作者
Federica Pecci,Rohit Thummalapalli,Stephanie Alden,Biagio Ricciuti,Joao V. Alessi,Arielle Elkrief,Hira Rizvi,Xinan Wang,Mark Y. Jeng,Jacklynn V. Egger,Victor R. Vaz,Adriana Barrichello,Giuseppe Lamberti,Alessandro Di Federico,Valentina Santo,Guilherme Rossato de Almeida,Malini Gandhi,Peter Clark,Mizuki Nishino,Bruce E. Johnson
摘要
Abstract Purpose: Among patients with advanced non–small cell lung cancer (NSCLC) who discontinue immune checkpoint inhibitors (ICI) because of immune-related adverse events (irAE), post-discontinuation clinical outcomes and factors associated with disease progression after discontinuation are largely unknown. Experimental Design: Clinicopathologic data were abstracted from patients with advanced NSCLC who received ICI and discontinued treatment because of irAE. Factors associated with post-discontinuation progression-free survival (PFS) and post-discontinuation overall survival (OS) were evaluated. Results: Of 2,794 patients, 10% (N = 271) discontinued ICI because of irAE, and the median duration of ICI treatment before discontinuation for irAE was 5.9 months (range, 0.03–73.5).

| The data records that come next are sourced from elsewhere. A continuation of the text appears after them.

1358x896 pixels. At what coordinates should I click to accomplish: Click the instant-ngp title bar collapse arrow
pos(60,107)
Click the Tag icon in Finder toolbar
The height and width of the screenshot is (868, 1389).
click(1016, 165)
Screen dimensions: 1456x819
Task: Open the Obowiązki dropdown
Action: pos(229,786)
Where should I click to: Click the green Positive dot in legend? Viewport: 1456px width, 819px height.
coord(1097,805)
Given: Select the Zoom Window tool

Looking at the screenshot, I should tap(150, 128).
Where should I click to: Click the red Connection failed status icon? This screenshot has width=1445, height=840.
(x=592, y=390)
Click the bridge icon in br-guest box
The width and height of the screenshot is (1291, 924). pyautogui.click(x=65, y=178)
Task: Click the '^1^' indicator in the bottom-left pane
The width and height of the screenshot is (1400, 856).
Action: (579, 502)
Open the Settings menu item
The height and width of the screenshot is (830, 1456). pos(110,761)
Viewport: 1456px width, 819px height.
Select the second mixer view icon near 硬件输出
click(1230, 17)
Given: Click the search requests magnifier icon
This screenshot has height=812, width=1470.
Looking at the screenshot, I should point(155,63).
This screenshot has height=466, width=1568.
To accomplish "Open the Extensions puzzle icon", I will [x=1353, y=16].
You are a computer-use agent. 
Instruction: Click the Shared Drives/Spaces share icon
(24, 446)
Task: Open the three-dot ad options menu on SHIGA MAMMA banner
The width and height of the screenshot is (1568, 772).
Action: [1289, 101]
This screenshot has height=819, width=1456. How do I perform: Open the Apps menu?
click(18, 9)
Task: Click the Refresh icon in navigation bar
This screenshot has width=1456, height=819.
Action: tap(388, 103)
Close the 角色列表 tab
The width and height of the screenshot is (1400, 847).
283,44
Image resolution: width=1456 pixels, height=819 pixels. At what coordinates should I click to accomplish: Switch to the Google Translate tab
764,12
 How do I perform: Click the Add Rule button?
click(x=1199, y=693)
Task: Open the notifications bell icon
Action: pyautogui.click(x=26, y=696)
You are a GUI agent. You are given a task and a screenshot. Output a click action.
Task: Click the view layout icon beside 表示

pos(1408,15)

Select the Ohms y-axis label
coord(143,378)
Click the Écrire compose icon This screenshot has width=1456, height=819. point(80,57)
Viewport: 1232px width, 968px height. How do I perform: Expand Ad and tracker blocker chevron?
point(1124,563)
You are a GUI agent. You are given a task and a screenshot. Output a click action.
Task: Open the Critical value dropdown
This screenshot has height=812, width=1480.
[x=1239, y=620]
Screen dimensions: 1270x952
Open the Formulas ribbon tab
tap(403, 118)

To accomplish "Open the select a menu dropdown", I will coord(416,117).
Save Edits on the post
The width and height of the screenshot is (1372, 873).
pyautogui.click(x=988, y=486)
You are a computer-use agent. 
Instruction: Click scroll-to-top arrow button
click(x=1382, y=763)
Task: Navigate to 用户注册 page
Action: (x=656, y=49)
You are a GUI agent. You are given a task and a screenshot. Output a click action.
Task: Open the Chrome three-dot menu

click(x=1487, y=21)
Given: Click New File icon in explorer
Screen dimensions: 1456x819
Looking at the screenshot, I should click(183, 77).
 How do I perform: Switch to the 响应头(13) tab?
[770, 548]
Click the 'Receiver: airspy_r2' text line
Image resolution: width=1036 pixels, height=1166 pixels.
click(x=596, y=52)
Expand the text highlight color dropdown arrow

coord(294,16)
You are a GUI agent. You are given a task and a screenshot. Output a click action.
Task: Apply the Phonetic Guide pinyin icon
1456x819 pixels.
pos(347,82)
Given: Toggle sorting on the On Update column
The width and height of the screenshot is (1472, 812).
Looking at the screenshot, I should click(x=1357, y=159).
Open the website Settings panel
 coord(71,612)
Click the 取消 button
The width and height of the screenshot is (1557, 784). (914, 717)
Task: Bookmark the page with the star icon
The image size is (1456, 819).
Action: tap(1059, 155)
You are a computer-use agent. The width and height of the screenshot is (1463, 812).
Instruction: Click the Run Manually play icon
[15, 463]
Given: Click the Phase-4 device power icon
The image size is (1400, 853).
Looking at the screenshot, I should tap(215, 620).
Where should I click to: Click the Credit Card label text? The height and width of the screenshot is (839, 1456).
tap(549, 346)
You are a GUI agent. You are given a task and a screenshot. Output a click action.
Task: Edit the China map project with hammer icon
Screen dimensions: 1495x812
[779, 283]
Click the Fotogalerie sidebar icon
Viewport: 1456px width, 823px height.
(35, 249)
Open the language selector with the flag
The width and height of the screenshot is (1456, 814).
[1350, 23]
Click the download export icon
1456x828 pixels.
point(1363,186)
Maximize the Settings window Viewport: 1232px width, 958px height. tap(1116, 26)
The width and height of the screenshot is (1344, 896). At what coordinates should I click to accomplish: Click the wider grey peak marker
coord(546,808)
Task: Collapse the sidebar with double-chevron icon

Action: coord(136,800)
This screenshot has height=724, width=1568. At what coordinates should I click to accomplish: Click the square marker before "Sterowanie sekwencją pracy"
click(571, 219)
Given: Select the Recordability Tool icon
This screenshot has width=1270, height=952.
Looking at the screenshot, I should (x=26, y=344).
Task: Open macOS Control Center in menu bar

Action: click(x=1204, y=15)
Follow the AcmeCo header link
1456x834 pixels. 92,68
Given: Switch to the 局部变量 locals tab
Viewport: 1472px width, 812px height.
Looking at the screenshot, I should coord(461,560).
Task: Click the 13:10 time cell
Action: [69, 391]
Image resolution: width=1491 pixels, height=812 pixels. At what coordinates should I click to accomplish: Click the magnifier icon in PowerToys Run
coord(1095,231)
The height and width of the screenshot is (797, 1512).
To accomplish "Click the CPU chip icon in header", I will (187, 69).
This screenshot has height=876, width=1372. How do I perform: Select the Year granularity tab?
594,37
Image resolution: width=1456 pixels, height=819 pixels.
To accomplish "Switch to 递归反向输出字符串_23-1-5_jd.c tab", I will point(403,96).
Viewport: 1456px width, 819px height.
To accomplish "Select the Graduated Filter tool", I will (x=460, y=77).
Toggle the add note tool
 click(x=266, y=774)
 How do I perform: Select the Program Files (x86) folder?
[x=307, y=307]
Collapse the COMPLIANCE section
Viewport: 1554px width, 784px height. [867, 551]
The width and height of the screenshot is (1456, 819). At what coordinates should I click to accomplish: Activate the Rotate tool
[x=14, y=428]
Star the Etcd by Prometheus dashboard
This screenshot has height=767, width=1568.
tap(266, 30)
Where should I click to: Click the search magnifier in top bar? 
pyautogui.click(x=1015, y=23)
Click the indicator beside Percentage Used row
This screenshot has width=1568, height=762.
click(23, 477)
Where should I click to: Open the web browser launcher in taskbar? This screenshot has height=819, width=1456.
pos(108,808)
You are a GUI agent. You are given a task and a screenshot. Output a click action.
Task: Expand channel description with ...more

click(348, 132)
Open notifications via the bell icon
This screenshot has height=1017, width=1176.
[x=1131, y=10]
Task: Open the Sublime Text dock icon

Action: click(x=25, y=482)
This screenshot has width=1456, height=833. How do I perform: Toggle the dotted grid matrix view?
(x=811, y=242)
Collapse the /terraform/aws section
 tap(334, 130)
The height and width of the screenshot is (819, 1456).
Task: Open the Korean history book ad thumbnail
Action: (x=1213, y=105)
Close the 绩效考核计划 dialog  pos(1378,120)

A longer treatment duration before discontinuation for irAE was associated with improved post-discontinuation outcomes: for patients on ICI for <3 months (N = 89), 3 to 6 months (N = 49), and >6 months (N = 133) before discontinuing for irAE, the median post-discontinuation PFS was 6.2, 13.9, and 25.8 months (P < 0.001), respectively, and the median post-discontinuation OS was 21.7, 42.7, and 86.9 months (P < 0.001), respectively. At multivariable analyses, predictors of longer post-discontinuation PFS were PD-L1 ≥ 50%, complete response/partial response (CR/PR) to treatment, and treatment duration before discontinuation between 3 to 6 months and >6 months; predictors of longer post-discontinuation OS were nonsquamous histology, CR/PR, and treatment duration before discontinuation >6 months. The use of immunosuppressive agents for toxicity management did not affect post-discontinuation outcomes. Conclusions: A longer treatment duration before discontinuation, a best objective response of CR/PR, PD-L1 ≥50%, and nonsquamous histology may help clinicians identify patients who may experience long-term disease control after discontinuation of ICI for irAE.